1988–1992 bank incinerator thefts in England

The Loughton incinerator thefts occurred between 1988 and 1992 at the Bank of England's incinerator plant at Debden in Loughton, Essex – four employees of the plant stole more than in a series of regular thefts. The four participants and their spouses were arrested in 1992, with only one being prosecuted in criminal court. In a civil suit, the remaining members of the group were ordered to repay half a million pounds to the bank. The story of the case has been adapted into two feature-length films.

==Thefts==
Between 1988 and 1992, four employees of the Bank of England's incinerator plant at Debden in Loughton, Essex, conspired to steal around £600,000 in banknotes that were due to be destroyed, in a series of thefts. They changed padlocks on locked doors in order to be able to steal from piles of notes which had been taken out of circulation. One participant, Christine Gibson, smuggled the notes out of the plant by stuffing them into her underwear. Gibson initially worked in collaboration with just two other employees, Kenneth Longman and Michael Nairne, before the trio were approached and joined by a fourth individual, Kevin Winwright, who acted as their "look-out" and distracted the guards. During this time, the group and their spouses lived a "life of Riley", spending their gains on expensive cars, motorcycles and jewellery.

==Arrest and trial==
The criminal gang was brought to the attention of the police after Gibson's husband, Peter, attempted to make a deposit of £100,000 at the Ilford branch of the Reliance Mutual Insurance Society entirely in £20 and £50 notes. Nairne also attempted to make a deposit of £30,000 at the same branch. All four colleagues and their respective partners were soon arrested, but only Winwright was prosecuted – he admitted to stealing £170,000 from the plant and received an 18-month prison sentence.

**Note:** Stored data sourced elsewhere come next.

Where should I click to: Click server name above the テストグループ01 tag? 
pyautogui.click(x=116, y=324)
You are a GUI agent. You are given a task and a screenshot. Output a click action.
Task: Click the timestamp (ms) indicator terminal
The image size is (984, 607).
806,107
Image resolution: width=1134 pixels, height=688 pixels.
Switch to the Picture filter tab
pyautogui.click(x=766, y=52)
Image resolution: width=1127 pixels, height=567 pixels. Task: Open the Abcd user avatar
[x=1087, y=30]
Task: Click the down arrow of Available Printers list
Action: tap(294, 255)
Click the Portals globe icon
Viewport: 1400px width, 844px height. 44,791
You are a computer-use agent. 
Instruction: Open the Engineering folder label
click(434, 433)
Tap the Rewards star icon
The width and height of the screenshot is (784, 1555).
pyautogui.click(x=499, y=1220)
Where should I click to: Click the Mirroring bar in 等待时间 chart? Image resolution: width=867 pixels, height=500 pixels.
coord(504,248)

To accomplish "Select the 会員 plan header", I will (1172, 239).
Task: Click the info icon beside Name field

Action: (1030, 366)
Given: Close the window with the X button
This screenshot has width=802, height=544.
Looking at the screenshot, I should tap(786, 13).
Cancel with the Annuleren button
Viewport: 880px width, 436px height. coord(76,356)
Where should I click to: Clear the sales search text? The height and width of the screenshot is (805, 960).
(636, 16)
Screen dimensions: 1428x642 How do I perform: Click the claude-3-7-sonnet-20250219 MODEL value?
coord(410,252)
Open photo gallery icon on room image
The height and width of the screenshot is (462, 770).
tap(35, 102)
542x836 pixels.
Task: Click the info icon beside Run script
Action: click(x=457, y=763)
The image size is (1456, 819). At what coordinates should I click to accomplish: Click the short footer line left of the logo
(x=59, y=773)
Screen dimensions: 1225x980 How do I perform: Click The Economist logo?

The six remaining participants were then sued by the Bank of England at the High Court of Justice in April 1994. The civil case, Bank of England v Gibson, was overseen by Judge Norman Rudd, with Winwright giving evidence on behalf of the bank. After a two-week trial, Rudd delivered his judgment on 26 April 1994, ordering the three families to repay more than half a million pounds to the bank. As no witnesses who had given evidence in the High Court were willing to speak to the police, all three couples escaped criminal convictions. The Bank of England finally closed the case in 2018.

==Film adaptations==
The story of the thefts was adapted into two films: first in 2001 as Hot Money, a television movie made for ITV starring Caroline Quentin, then again as Mad Money, a 2008 film based on ITV's production, starring Diane Keaton.

== Similar crime ==
A similar crime was committed in 2000, when two bank clerks stole 110 sacks of notes valued at £23,000 that were due to be incinerated – the two participants were sent to prison for six and nine months.